**Work to be completed:** From the rows below, pull out every line that includes the string "This" and copy those lines. The match must respect capitalization.
%%
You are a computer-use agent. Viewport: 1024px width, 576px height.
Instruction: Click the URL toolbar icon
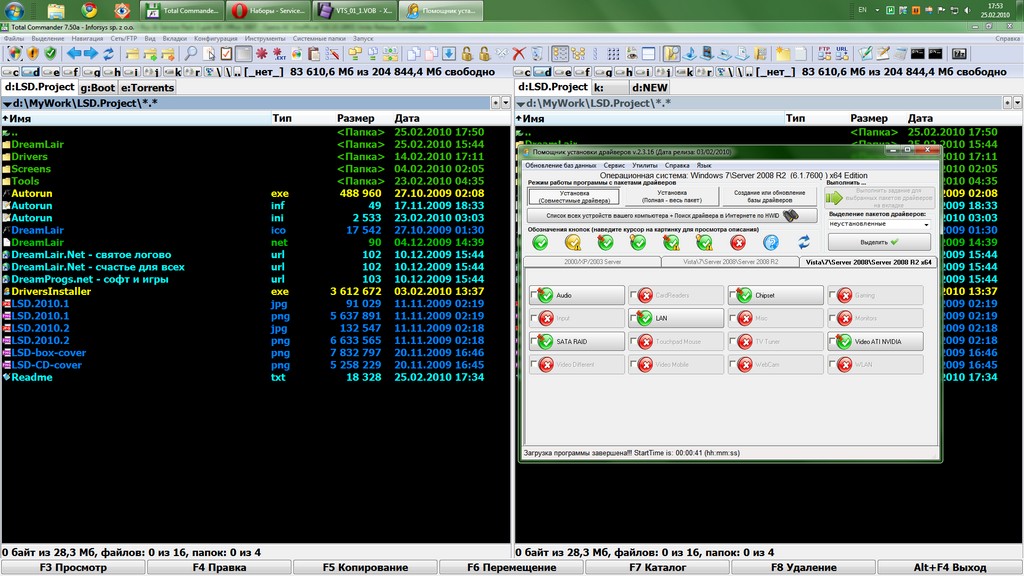click(842, 53)
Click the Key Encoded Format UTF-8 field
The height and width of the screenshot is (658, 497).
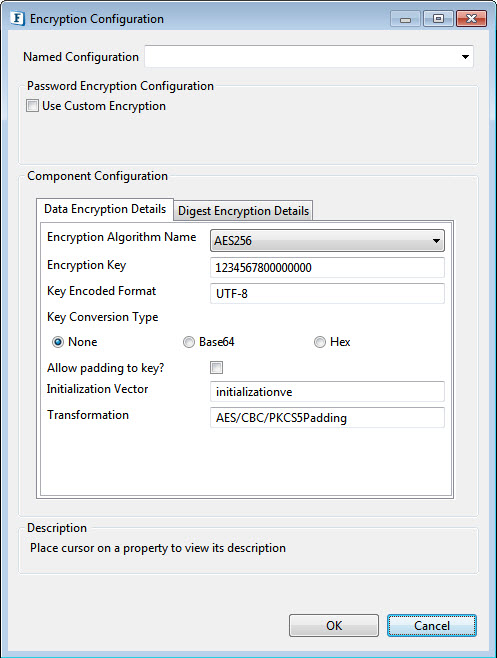point(327,293)
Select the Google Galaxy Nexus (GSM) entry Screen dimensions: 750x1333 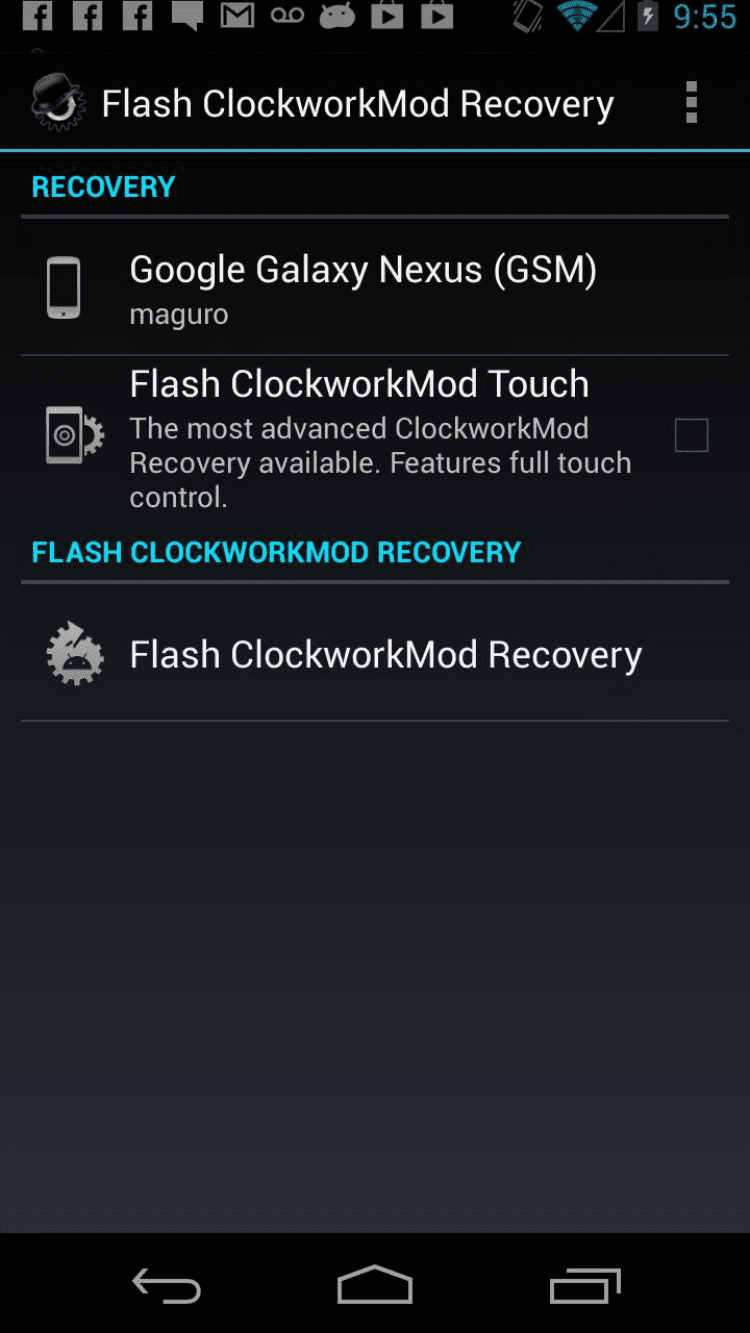[x=375, y=287]
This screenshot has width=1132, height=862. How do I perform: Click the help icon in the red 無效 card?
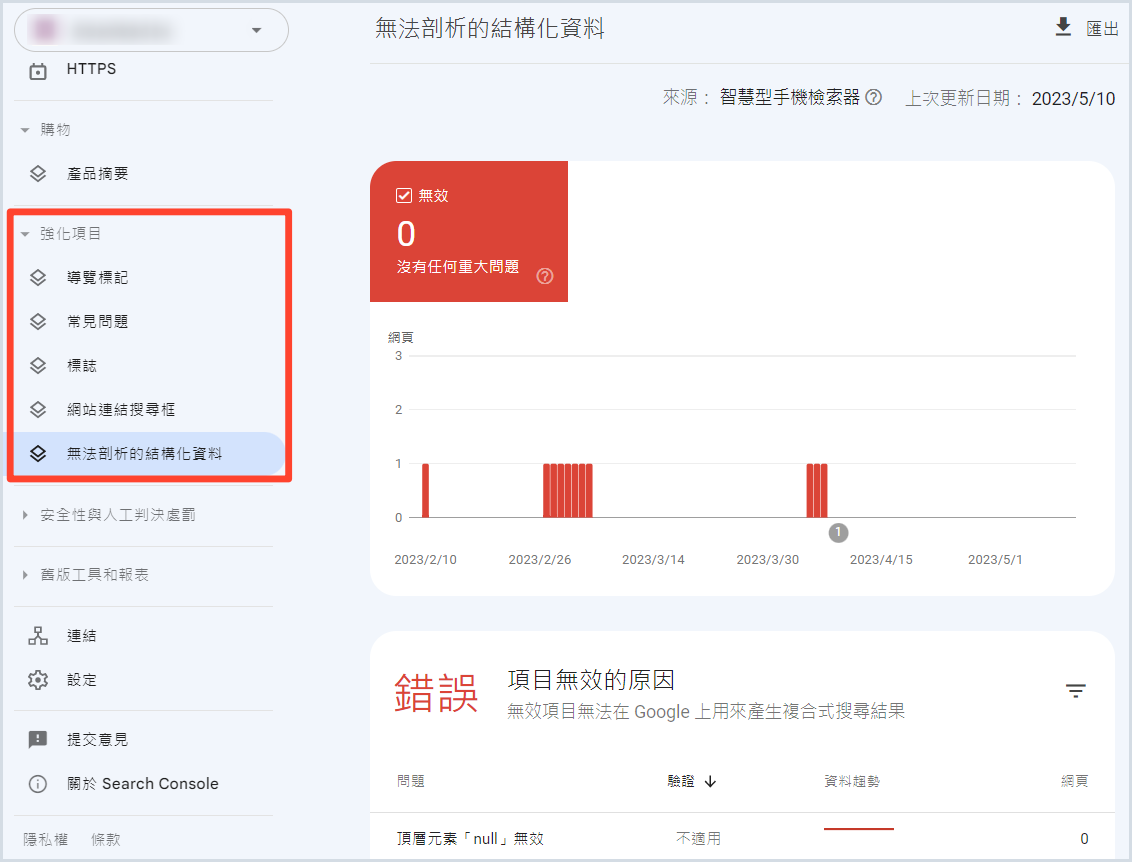(545, 276)
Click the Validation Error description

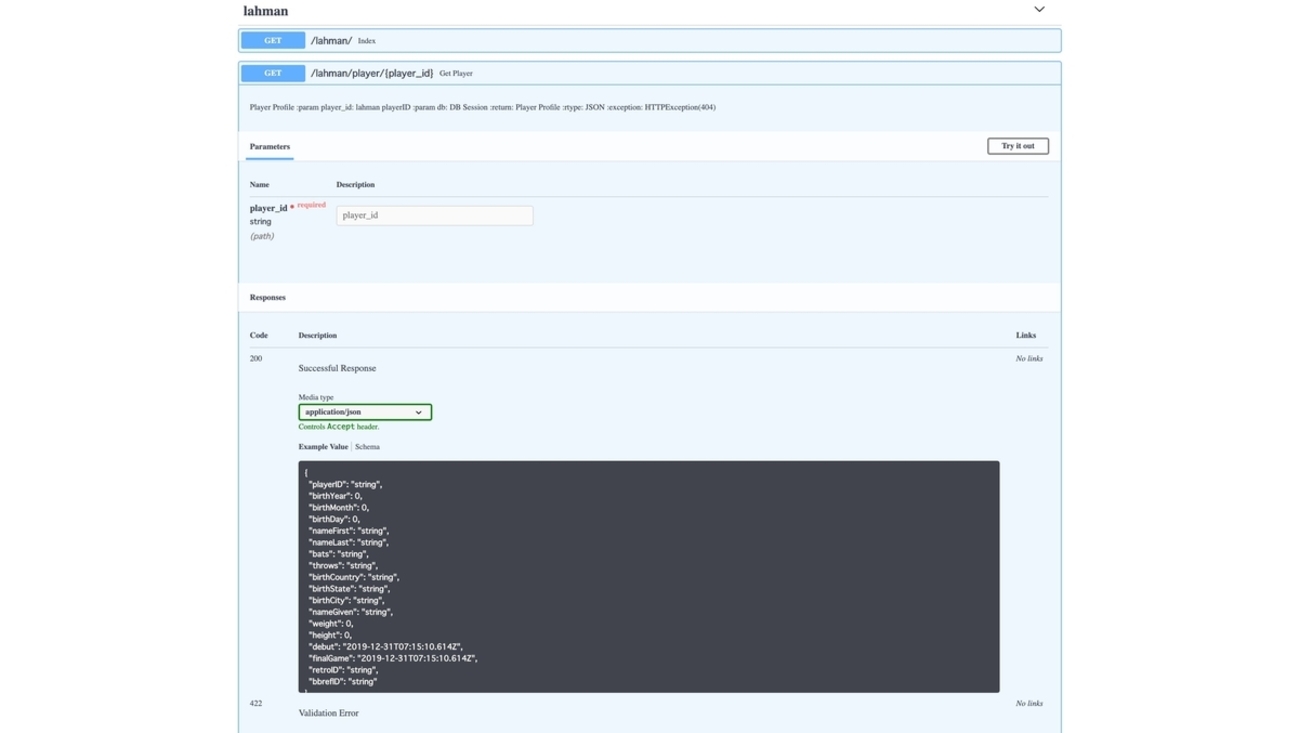[x=328, y=713]

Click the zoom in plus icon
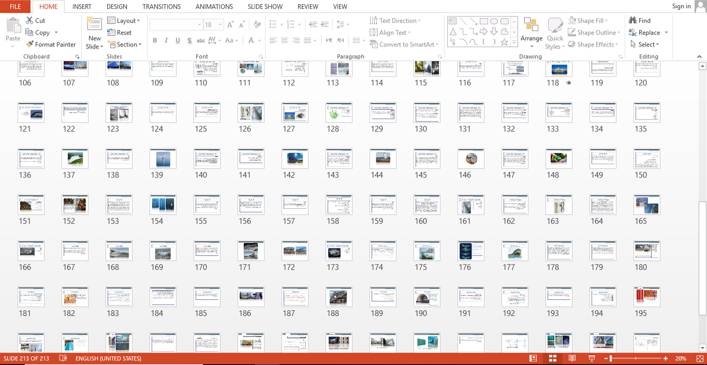click(666, 359)
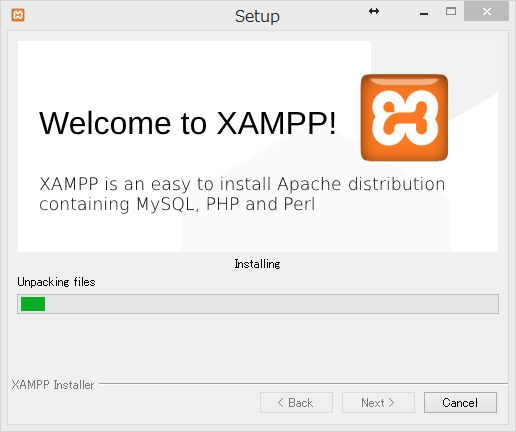Screen dimensions: 516x432
Task: Click the 'XAMPP Installer' footer label
Action: (53, 385)
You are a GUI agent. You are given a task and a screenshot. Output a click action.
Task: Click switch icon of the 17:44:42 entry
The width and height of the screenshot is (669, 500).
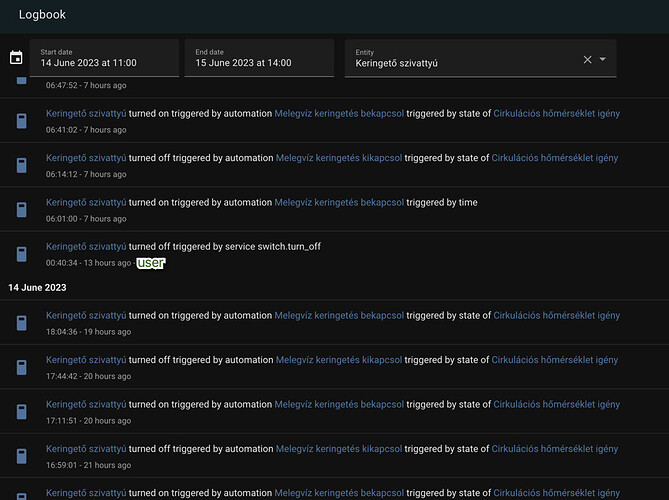pyautogui.click(x=20, y=366)
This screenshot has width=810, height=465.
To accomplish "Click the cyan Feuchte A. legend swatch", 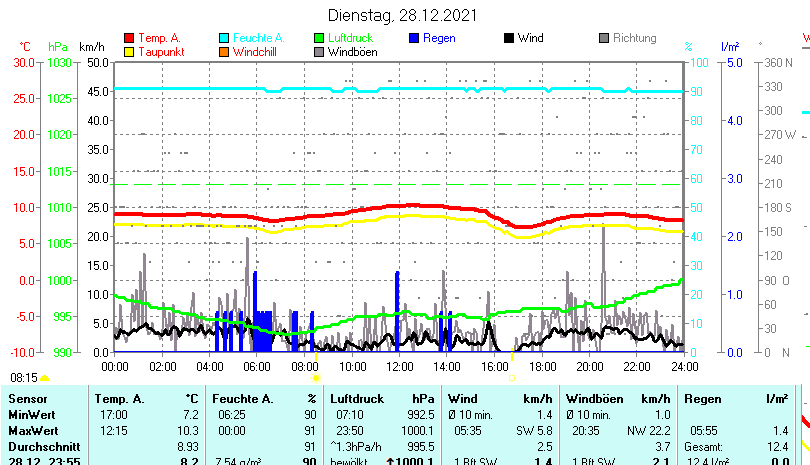I will coord(225,38).

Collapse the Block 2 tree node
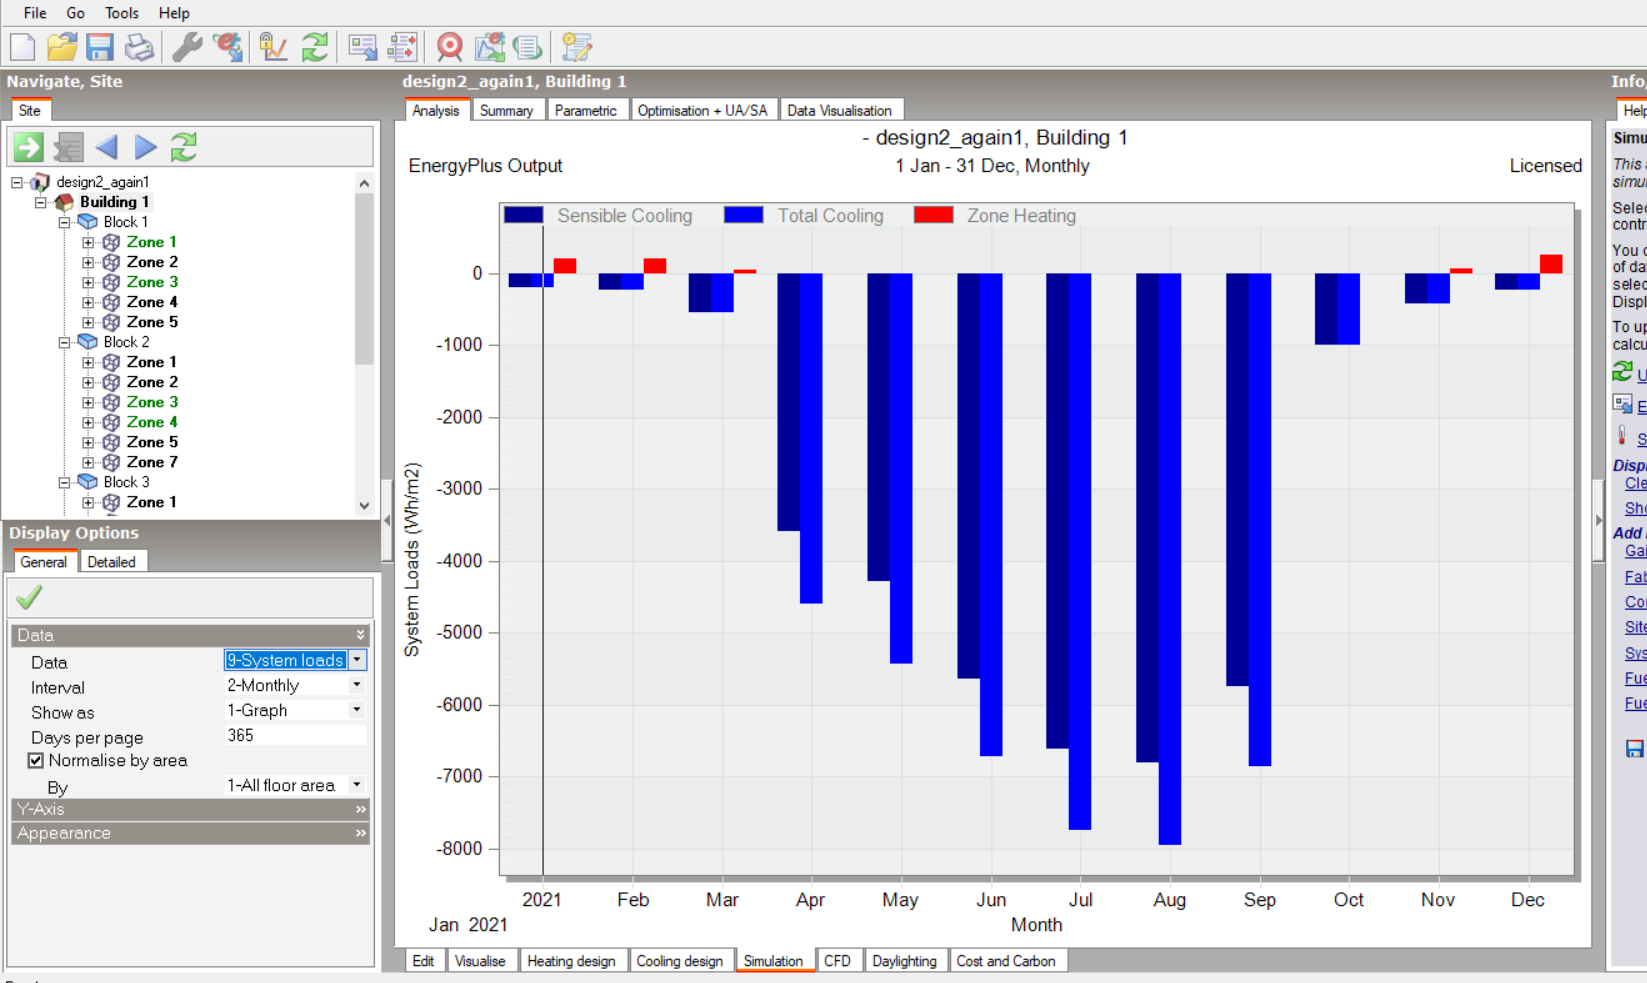pyautogui.click(x=64, y=342)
%%
**Complete answer:**
This screenshot has width=1132, height=862. How do I perform: Click the help icon in the red 無效 card?
This screenshot has width=810, height=465.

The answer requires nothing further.